Le DIU d’imagerie cardiovasculaire en coupe actuellement organisé par les facultés de médecine avec l’appui des Sociétés Françaises de Cardiologie et de Radiologie permet d’acquérir les bases théoriques et de faire un stage pratique ou il est demandé à l’étudiant de valider 100 scanners cardiaques. C’est probablement suffisant pour comprendre les principes de la technique et de son post-traitement mais insuffisant pour habituer l’œil à cette nouvelle imagerie. Pour être réellement autonome, un minimum de 300 examens « confrontés » paraît un chiffre raisonnable.
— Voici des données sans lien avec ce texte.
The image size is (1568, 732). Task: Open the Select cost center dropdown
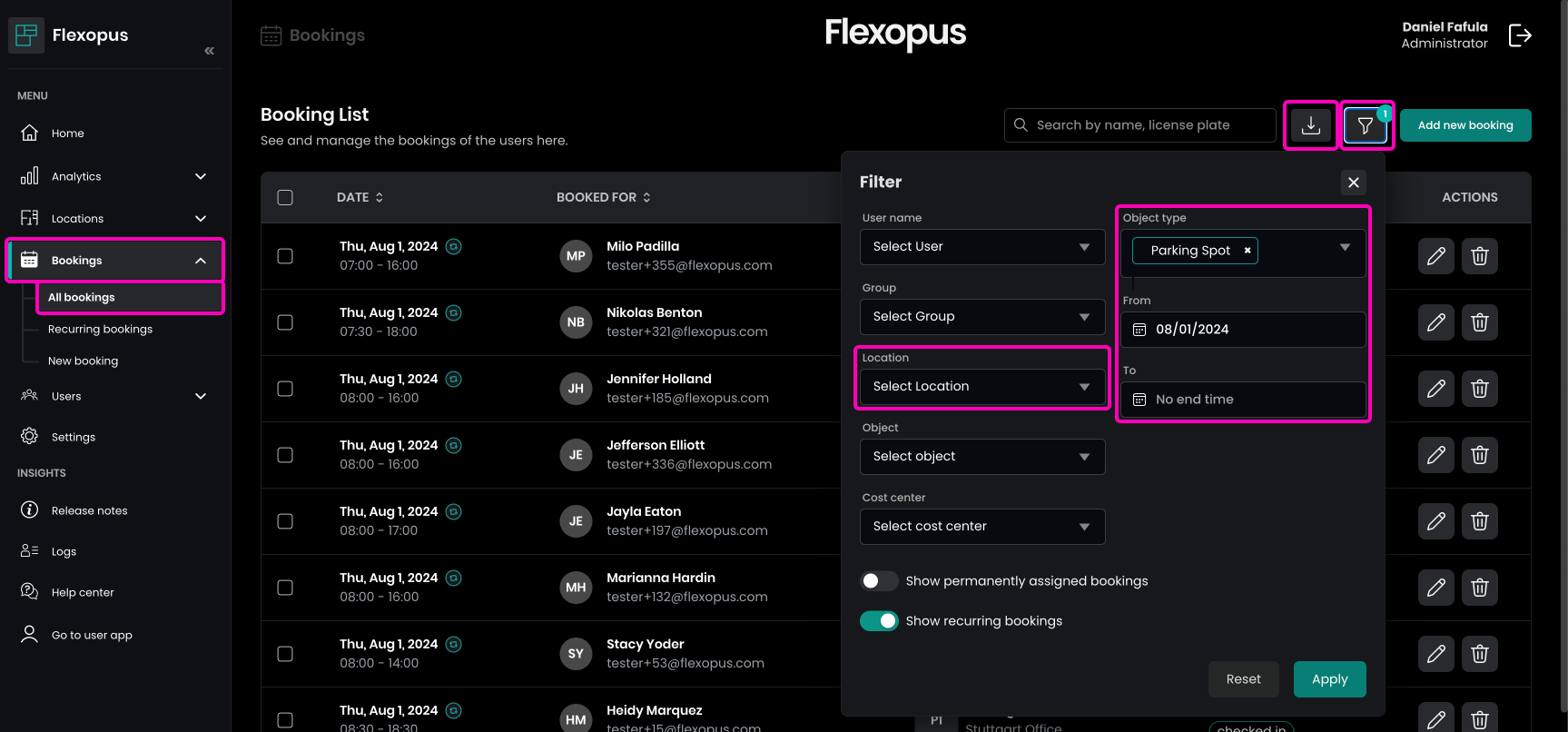(981, 527)
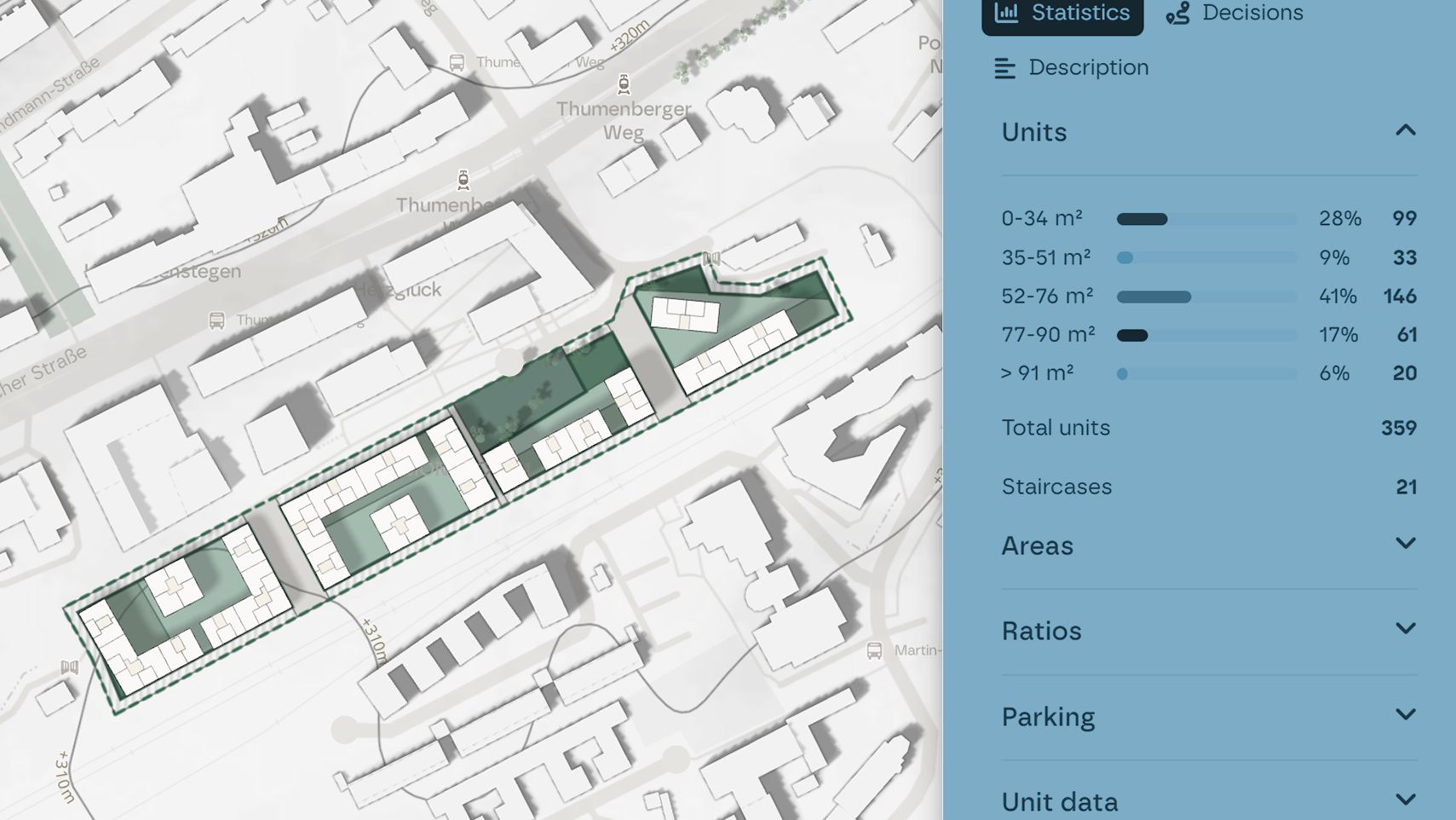The height and width of the screenshot is (820, 1456).
Task: Click the 0-34 m² percentage bar
Action: tap(1206, 220)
Aux États-Unis, il est demandé une formation pratique sur 150 examens pour être « séniorisé ».
La notion de Scanner Team
Une activité d’imagerie cardiaque en coupe ne peut se concevoir que pérenne et continue et ne peut donc pas reposer sur la bonne volonté d’un seul médecin.
Pour répondre à une demande, qui ne peut être que croissante si les examen s sont de belle qualité, il faut absolument que l’activité soit répartie sur plusieurs médecins qui pourront ainsi se remplacer mutuellement et s’entraider en cas d’image difficile à interpréter. Ainsi l’expérience aidant, un discours utile pourra se nouer avec les correspondants et pourra amener une vraie réflexion concernant la place à faire au scanner coronaire dans la vraie vie de son centre.
Conclusion
Le scanner coronaire n’est pas un examen difficile mais il ne supporte pas l’approximation. La technique doit être rigoureuse et attentive pour obtenir un examen de belle qualité dont l’étude sera rapide et contributive.
Cela passe par un apprentissage et un investissement personnel de tout candidat à ce type d’imagerie sur plusieurs centaines d’examens et par une confrontation permanente des différents types d’imagerie.
Le but est d’intégrer le scanner coronaire à la batterie d’examen à proposer au patient (figure 6) et d’éviter au maximum les examens non contributifs ou de mauvaise qualité qui, in fine, pourraient détruire la technique dans l’esprit de la communauté médicale et cardiologique.
Figure 6. Proposition d’algorithme d’intégration du scanner coronaire dans l’évaluation du patient symptomatique.